I am angry.
At myself.
At society.
At the universe.
So I go all innocently into the bookstore to pick up a DVD to watch this Sunday afternoon. There standing listening to a CD with earphones on is a guy. Not just any guy but a guy with (I don't know what the right terminology is ...) severe facial 'differences'. Really, really severe. I work with people who have differences, I am a person with differences, and of course 'every single person is different in their own way' (yada yada yada). So for me to say DIFFERENCE, that's what I mean here.
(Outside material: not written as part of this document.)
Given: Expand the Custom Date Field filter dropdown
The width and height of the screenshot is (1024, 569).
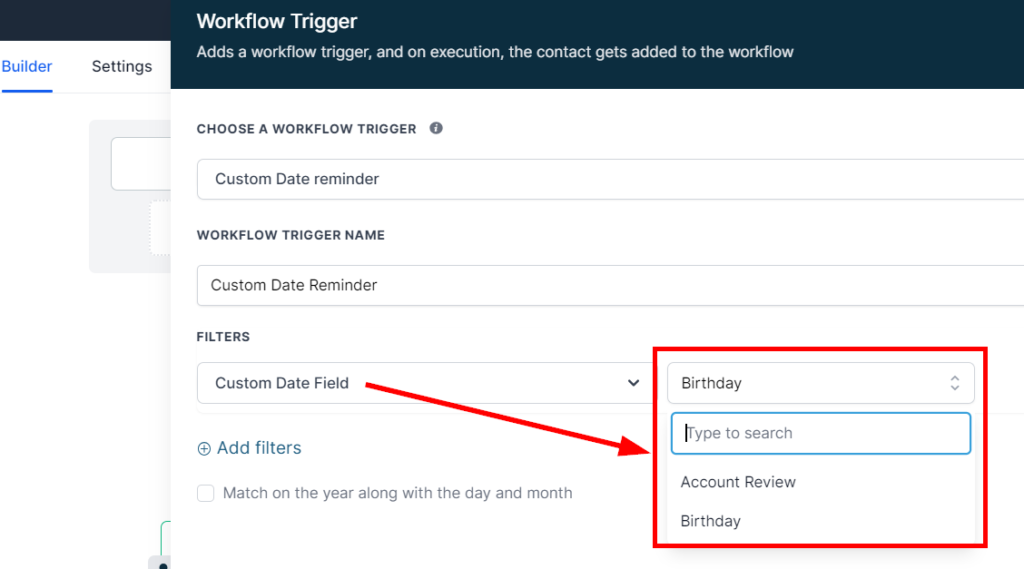Looking at the screenshot, I should (x=420, y=383).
And my first response. No, not repulsion - though I saw that on the faces of others around me. No, not revulsion - although I saw that on the faces of even more. No, I felt fear.
Freaking. Fracking. Fear.
And it pissed me off. I know the source of the fear. Growing up with fairy tale monsters all ugly and deviant. Growing into movies and television where ugly is sin and evil and loathsome. Being spoon fed a fear of a fellow human being. Being force fed a terror of another living breathing person. Not being strong enough to see these messages as propaganda, not being able enough to thwart their intention, no, me - who bangs on and on about difference and tolerance and all that other stuff that I thought I believed in - I felt an immediate and irrational fear of a guy listening to a CD.
I didn't hear the exchange between him and the clerk as he left. But it was friendly in tone. The guy with a different face smiled a different smile - which only emphasized the difference.
And then he was gone.
No carnage was left behind.
No half devoured children bloodied the floor.
No all he left behind was a roomful of people who didn't deserve his presence.
Fuck.
14 comments:
a powerful post.
Good, you're lucky - most people go through their whole lives not acknowledging their own feet of clay.
How brilliant that the guy doesn't let the reactions of the people around him prevent him from venturing out. Someone did a good job of instilling in him a self-worth that over rides all that prejudice.
Yay for him.
what does LAMTBB mean?
Hi Dave, glad that even someone as highly evolved as you are still has room for self-knowledge and growth.
By the way, I've started reading your blog on my mobile a lot - I never miss a post but because it's not a fancy iphone or blackberry or anything I have trouble posting comments. This may be true for other fans as well, so don't worry if you have fewer comments now and then, we're definitely still reading!
Hmm. Yes, we are still human after all, aren't we? The fact that you acknowledged it, means everything.
Look At Me The Big Bigot
my first thought was something like welcome to the human race my friend. It is almost as if we are biologically programmed to fear difference. The hard part is challenging ourselves - that is how we bring about change.
I have a firm belief (ok, I have a lot of them) that we all think stupid things from time to time. We are all, at our core, bigots of some kind or another. Whether we're raised to believe something we later discover isn't so, or we've had a bad experience with someone who slipped something biased into the recesses of our mind, or whatever the cause, we all sometimes think "wrong" thoughts.
I also believe that what's important isn't having the thoughts as much as what you do with them.
So, yeah, you thought something biased. But you realized it was biased. I don't think you should spend time kicking yourself over it. Learn and move along.
In my unhumble opinion.
[And speaking of bad thoughts: my captcha word is: DROOL.]
Even the best of us occasionally trip over our feet of clay. Don't beat yourself up too much over this. Just learn from it.
ditto what Moose said better than I would have said it...
Dave, *what Moose said*
I catch myself having ingrained, bigoted reactions all to often. I, too, should know better due to my own experience, but...
Again, as Moose said, it's what we do with it.
We've all done it Dave. The difference is, I hope, that we go away and think about it that night and try to make sure we don't do it again.
I think we're all uncomfortable around things that we haven't been exposed to before - especially in this society where obsessive pursuit of an unattainable perfect is expected.
The first time I meet someone who has a difference that I haven't "experienced" before (ie/ via personally, family, friend, or person I support...)I feel nervous. For myself, it's a worry of acting ingenuine, or saying or doing something unintentionally that may hurt feelings. It's an exposure thing I suppose. Once you get your head around the, "we're all us" sentiment and realise your reactions are due to your own internal experiences and nothing to do with the individual - things click into place. I relate to what you are saying. Especially for people in the field who strive extra hard to "have the answers", and educate others... it stings more when you realize your own insecurities.
"Shameless: The Art of Disability" - you may enjoy that one Dave! David Roche (a humourist, speaker, educator, and person with a disfigurement) is one of the five people featured in an all round fantastic documentary by Bonnie Klein.